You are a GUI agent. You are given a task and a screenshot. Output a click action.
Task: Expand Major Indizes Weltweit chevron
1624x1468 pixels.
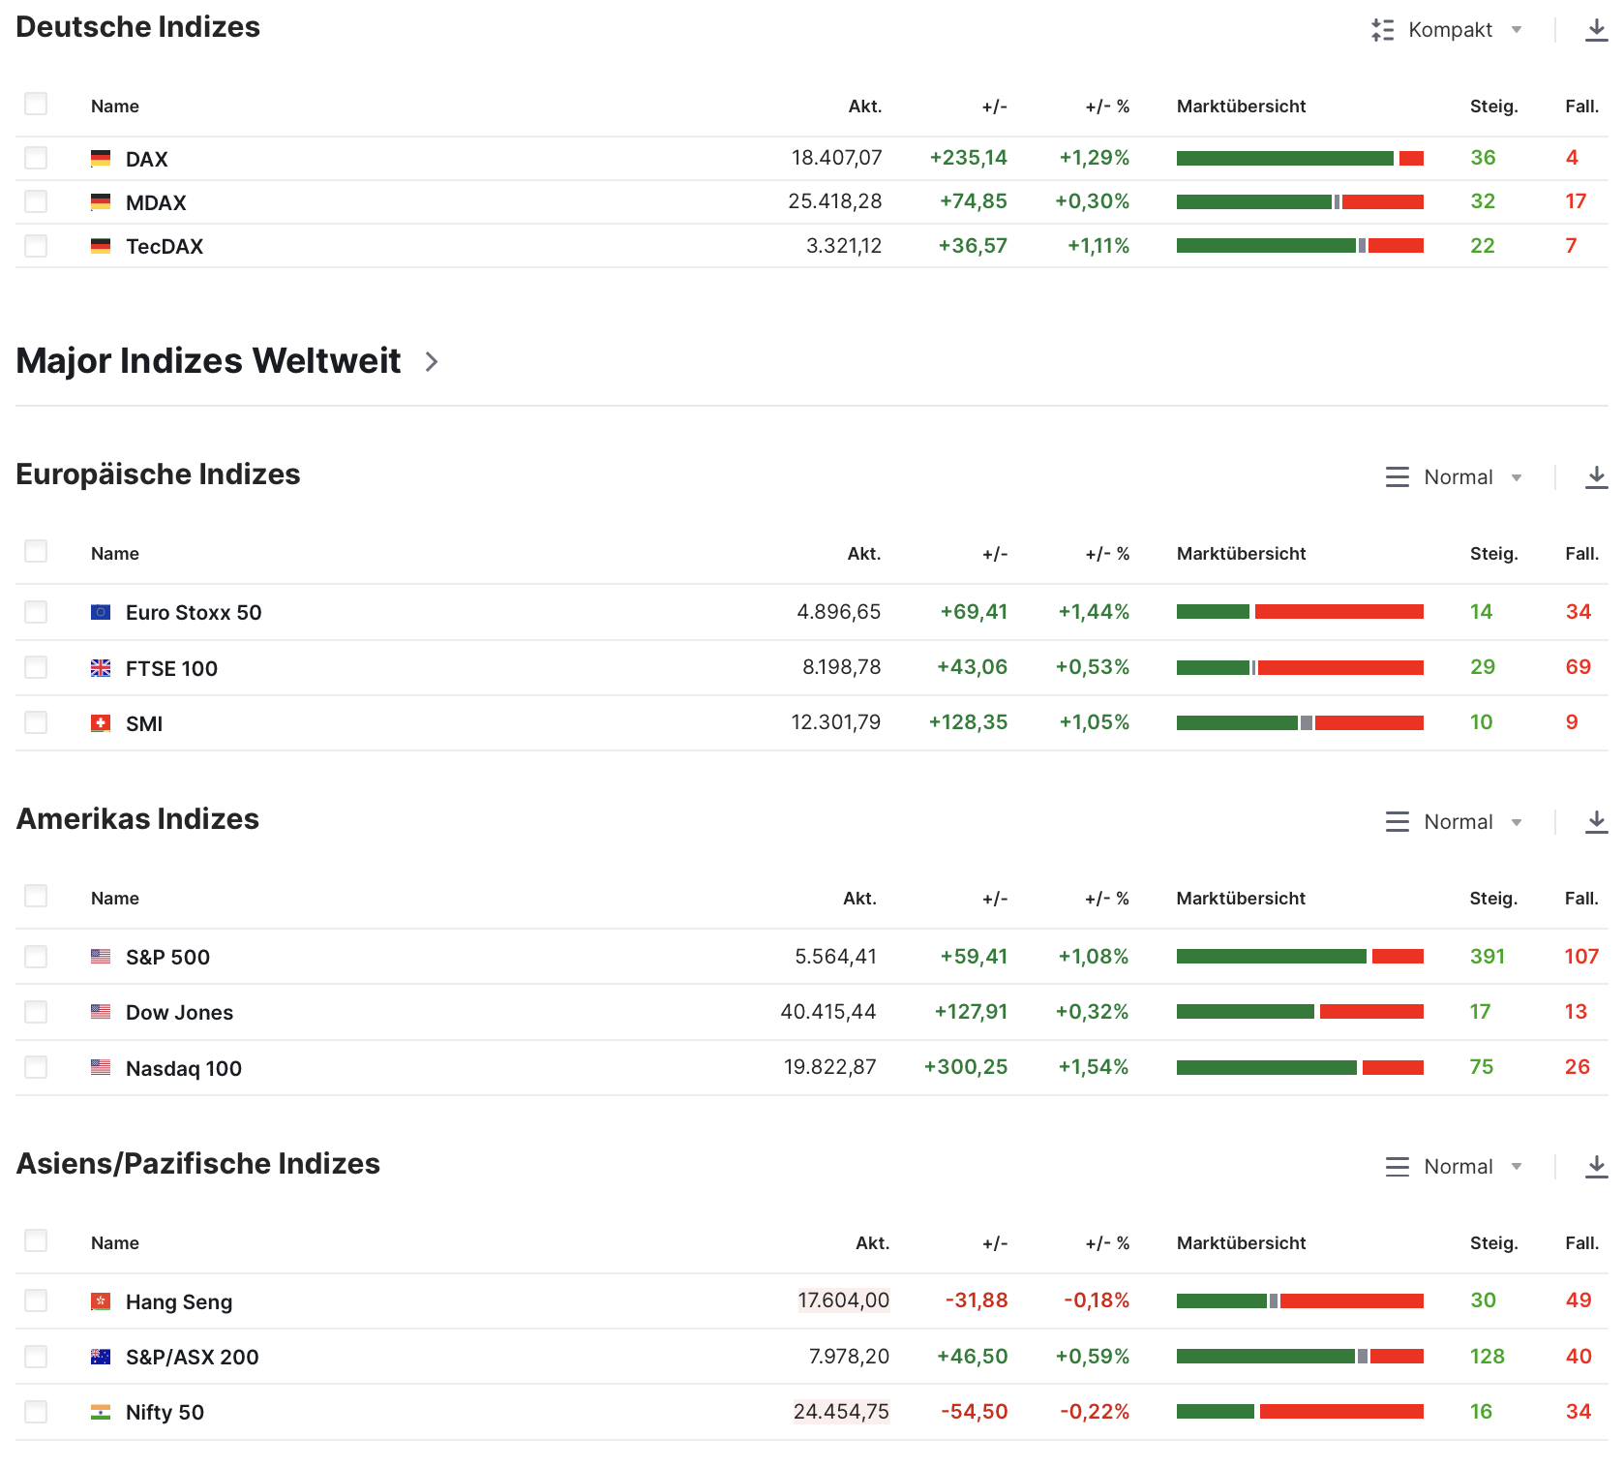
--
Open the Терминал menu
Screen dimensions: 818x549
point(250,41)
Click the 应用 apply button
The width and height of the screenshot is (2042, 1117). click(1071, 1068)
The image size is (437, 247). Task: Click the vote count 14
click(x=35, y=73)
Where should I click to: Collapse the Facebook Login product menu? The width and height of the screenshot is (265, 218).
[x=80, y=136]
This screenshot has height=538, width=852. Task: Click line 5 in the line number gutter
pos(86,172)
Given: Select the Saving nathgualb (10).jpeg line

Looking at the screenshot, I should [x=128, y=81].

Written request: Repeat the lines of the records verbatim, from the line containing "Where should I" through the line containing "Looking at the".

The response:
Where should I click to: Collapse the Facebook Login product menu? The width and height of the screenshot is (265, 218).
[x=80, y=136]
This screenshot has height=538, width=852. Task: Click line 5 in the line number gutter
pos(86,172)
Given: Select the Saving nathgualb (10).jpeg line

Looking at the screenshot, I should [x=128, y=81].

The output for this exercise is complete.